• Exercise instructions
Set the records down again. Match every line exactly.

Pixel coordinate grounding data

________________

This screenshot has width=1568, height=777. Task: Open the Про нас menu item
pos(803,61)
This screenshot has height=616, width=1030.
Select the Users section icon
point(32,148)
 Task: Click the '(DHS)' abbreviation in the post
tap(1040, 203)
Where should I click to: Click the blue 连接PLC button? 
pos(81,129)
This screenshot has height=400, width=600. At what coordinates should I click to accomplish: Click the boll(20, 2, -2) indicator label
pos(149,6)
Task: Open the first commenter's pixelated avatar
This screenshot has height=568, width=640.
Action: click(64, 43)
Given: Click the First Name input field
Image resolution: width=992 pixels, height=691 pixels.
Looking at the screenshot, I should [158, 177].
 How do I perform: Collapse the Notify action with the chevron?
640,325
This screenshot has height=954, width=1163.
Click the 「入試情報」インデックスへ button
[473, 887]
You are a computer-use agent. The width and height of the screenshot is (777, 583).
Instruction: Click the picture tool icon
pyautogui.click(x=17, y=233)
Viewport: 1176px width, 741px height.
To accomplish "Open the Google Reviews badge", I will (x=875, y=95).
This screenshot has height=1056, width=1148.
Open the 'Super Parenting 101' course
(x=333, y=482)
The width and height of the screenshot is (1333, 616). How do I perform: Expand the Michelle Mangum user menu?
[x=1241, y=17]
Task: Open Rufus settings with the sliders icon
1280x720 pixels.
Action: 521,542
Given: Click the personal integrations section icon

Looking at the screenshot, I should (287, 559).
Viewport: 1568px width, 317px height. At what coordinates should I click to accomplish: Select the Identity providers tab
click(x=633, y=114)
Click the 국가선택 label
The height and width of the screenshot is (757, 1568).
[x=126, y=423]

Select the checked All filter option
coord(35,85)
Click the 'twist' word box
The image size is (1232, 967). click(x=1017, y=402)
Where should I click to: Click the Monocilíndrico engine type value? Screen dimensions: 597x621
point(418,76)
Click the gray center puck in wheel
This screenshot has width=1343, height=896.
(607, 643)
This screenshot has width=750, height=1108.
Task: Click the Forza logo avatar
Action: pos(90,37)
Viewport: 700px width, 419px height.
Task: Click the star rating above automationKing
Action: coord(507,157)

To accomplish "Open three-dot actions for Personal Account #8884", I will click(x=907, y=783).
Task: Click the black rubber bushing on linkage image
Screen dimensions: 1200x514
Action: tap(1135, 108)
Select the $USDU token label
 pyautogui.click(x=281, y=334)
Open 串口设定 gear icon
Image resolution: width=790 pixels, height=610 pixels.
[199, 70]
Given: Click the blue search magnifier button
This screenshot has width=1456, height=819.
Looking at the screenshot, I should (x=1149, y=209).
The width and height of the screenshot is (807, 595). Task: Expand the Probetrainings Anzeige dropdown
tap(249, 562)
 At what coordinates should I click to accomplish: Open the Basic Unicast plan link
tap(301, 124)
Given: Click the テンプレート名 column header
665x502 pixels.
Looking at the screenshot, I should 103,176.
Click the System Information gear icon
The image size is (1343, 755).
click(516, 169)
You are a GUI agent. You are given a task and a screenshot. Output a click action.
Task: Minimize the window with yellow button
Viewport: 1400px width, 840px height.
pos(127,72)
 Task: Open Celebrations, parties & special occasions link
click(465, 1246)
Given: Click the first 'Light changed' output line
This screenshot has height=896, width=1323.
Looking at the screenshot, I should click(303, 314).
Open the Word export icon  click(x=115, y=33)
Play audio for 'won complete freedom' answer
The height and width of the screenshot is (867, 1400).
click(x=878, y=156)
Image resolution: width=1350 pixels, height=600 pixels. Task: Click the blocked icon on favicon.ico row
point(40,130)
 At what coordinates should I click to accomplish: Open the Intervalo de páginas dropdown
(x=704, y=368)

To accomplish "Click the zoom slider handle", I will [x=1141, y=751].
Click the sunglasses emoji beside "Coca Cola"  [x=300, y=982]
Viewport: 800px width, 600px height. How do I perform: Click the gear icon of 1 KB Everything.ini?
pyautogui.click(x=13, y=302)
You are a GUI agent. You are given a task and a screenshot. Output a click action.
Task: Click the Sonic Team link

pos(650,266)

________________

• Output of the task
This screenshot has width=1568, height=777. Task: Open the Про нас menu item
pos(803,61)
This screenshot has height=616, width=1030.
Select the Users section icon
point(32,148)
 Task: Click the '(DHS)' abbreviation in the post
tap(1040, 203)
Where should I click to: Click the blue 连接PLC button? 
pos(81,129)
This screenshot has height=400, width=600. At what coordinates should I click to accomplish: Click the boll(20, 2, -2) indicator label
pos(149,6)
Task: Open the first commenter's pixelated avatar
This screenshot has height=568, width=640.
Action: click(64, 43)
Given: Click the First Name input field
Image resolution: width=992 pixels, height=691 pixels.
Looking at the screenshot, I should [158, 177].
 How do I perform: Collapse the Notify action with the chevron?
640,325
This screenshot has height=954, width=1163.
Click the 「入試情報」インデックスへ button
[473, 887]
You are a computer-use agent. The width and height of the screenshot is (777, 583).
Instruction: Click the picture tool icon
pyautogui.click(x=17, y=233)
Viewport: 1176px width, 741px height.
To accomplish "Open the Google Reviews badge", I will (x=875, y=95).
This screenshot has height=1056, width=1148.
Open the 'Super Parenting 101' course
(x=333, y=482)
The width and height of the screenshot is (1333, 616). How do I perform: Expand the Michelle Mangum user menu?
[x=1241, y=17]
Task: Open Rufus settings with the sliders icon
1280x720 pixels.
Action: 521,542
Given: Click the personal integrations section icon

Looking at the screenshot, I should (287, 559).
Viewport: 1568px width, 317px height. At what coordinates should I click to accomplish: Select the Identity providers tab
click(x=633, y=114)
Click the 국가선택 label
The height and width of the screenshot is (757, 1568).
[x=126, y=423]

Select the checked All filter option
coord(35,85)
Click the 'twist' word box
The image size is (1232, 967). click(x=1017, y=402)
Where should I click to: Click the Monocilíndrico engine type value? Screen dimensions: 597x621
point(418,76)
Click the gray center puck in wheel
This screenshot has width=1343, height=896.
(607, 643)
This screenshot has width=750, height=1108.
Task: Click the Forza logo avatar
Action: pos(90,37)
Viewport: 700px width, 419px height.
Task: Click the star rating above automationKing
Action: coord(507,157)

To accomplish "Open three-dot actions for Personal Account #8884", I will click(x=907, y=783).
Task: Click the black rubber bushing on linkage image
Screen dimensions: 1200x514
Action: tap(1135, 108)
Select the $USDU token label
 pyautogui.click(x=281, y=334)
Open 串口设定 gear icon
Image resolution: width=790 pixels, height=610 pixels.
[199, 70]
Given: Click the blue search magnifier button
This screenshot has width=1456, height=819.
Looking at the screenshot, I should (x=1149, y=209).
The width and height of the screenshot is (807, 595). Task: Expand the Probetrainings Anzeige dropdown
tap(249, 562)
 At what coordinates should I click to accomplish: Open the Basic Unicast plan link
tap(301, 124)
Given: Click the テンプレート名 column header
665x502 pixels.
Looking at the screenshot, I should 103,176.
Click the System Information gear icon
The image size is (1343, 755).
click(516, 169)
You are a GUI agent. You are given a task and a screenshot. Output a click action.
Task: Minimize the window with yellow button
Viewport: 1400px width, 840px height.
pos(127,72)
 Task: Open Celebrations, parties & special occasions link
click(465, 1246)
Given: Click the first 'Light changed' output line
This screenshot has height=896, width=1323.
Looking at the screenshot, I should click(303, 314).
Open the Word export icon  click(x=115, y=33)
Play audio for 'won complete freedom' answer
The height and width of the screenshot is (867, 1400).
click(x=878, y=156)
Image resolution: width=1350 pixels, height=600 pixels. Task: Click the blocked icon on favicon.ico row
point(40,130)
 At what coordinates should I click to accomplish: Open the Intervalo de páginas dropdown
(x=704, y=368)

To accomplish "Click the zoom slider handle", I will [x=1141, y=751].
Click the sunglasses emoji beside "Coca Cola"  [x=300, y=982]
Viewport: 800px width, 600px height. How do I perform: Click the gear icon of 1 KB Everything.ini?
pyautogui.click(x=13, y=302)
You are a GUI agent. You are given a task and a screenshot. Output a click action.
Task: Click the Sonic Team link

pos(650,266)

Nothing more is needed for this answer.